Kashiki-san's lunch is eel.
That itself is still not very well known.
They cut the food into manageable sizes, so it’s hard to tell the actual size of the pieces. However, the fried eel itself is quite large.
Is this a Kansai-style dish? I haven't tried it, so I don't know for sure. Compared to the fluffy texture of Kanto-style dishes, this one has a crisper and more bitey feel.
Yamazakura provides a strong aroma, emitting an extremely unpleasant smell.
And the sauce… absolutely delicious.
As time passes, I think that it becomes even more satisfying. This, in turn, increases the enjoyment for those who are eating.
They even offer a menu where you can get just rice with tamari. Just rice, tamari, and mountain pepper—this alone is already a luxurious treat.
I'm completely obsessed with Mr. Sakaki, who seems to have endless potential for growth.
At a price this high, @2.5 thousand or less.
I think this is amazing.
característicamente, no se trata de algo que es delicioso en sí, sino más bien de un equilibrio entre los ingredientes y la saborización del caldo.
That balance is simply stunning.
This is truly what a chef should be.
This time, it's eel belly for lunch.

A first visit to Sakaki-san, a chef known for his excellent cuisine and sushi skills. The restaurant was selected for the Michelin Select list.
It's a huge building where Yamato-san is on the first floor, and Kakinoki-san is on the second floor.
Yes, indeed, it's delicious.
And, at this quality, prices below @25,000 are amazing. A fantastic value.
Based on the Japanese text, the translated English version would be:
"Featuring a Kyoto-style approach, it seems more about maximizing the use of the broth rather than focusing on the ingredients themselves. That's the impression it gives."
Therefore, since all the broth is consumed, the amount of food served ends up being less than what was ordered.
Considering the price, there must be some choices made regarding the ingredients used. However, the deliciousness of the broth truly heals everything.
Serves grilled fish with seasonings, fresh herbs, and Japanese blackberries, served with silver seaweed.
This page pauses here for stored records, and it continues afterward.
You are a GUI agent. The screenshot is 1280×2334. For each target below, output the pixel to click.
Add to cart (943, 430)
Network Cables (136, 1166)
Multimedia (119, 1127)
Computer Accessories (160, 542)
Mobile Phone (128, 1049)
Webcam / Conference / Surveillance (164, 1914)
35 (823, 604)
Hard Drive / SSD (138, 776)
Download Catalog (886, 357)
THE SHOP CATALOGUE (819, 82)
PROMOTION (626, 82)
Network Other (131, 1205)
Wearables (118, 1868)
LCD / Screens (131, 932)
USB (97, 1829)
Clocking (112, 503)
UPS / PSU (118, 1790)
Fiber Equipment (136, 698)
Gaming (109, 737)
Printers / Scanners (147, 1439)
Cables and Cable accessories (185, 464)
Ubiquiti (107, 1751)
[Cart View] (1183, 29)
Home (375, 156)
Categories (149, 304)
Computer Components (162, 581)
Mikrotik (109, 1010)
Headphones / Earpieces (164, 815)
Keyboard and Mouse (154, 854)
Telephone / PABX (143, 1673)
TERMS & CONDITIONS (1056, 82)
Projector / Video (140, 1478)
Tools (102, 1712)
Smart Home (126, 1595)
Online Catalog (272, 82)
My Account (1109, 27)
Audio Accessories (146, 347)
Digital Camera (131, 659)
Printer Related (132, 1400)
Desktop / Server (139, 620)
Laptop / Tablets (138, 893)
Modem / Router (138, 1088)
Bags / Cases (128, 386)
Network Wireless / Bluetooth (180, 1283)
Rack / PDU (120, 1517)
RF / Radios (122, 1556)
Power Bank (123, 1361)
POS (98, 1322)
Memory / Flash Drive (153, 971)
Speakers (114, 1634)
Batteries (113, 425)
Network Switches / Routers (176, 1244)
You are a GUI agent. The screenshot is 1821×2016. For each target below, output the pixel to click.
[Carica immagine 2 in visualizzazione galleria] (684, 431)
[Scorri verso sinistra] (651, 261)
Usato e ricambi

The second serving was made by placing sliced katsu in a silver dish, topped with freshly cut bonito fillets. On top of that, egg yolks were added, along with a little soy sauce.
I really wanted to eat such breakfast every day.
This is authentic Japanese cuisine.
In terms of costs, it’s also a recommended choice.
But currently, since there are no more disciples taking care of the restaurant, it operates as a one-person operation. Therefore, we have reduced the number of seats and are still open for business.
There are more Japanese restaurants I want to visit again.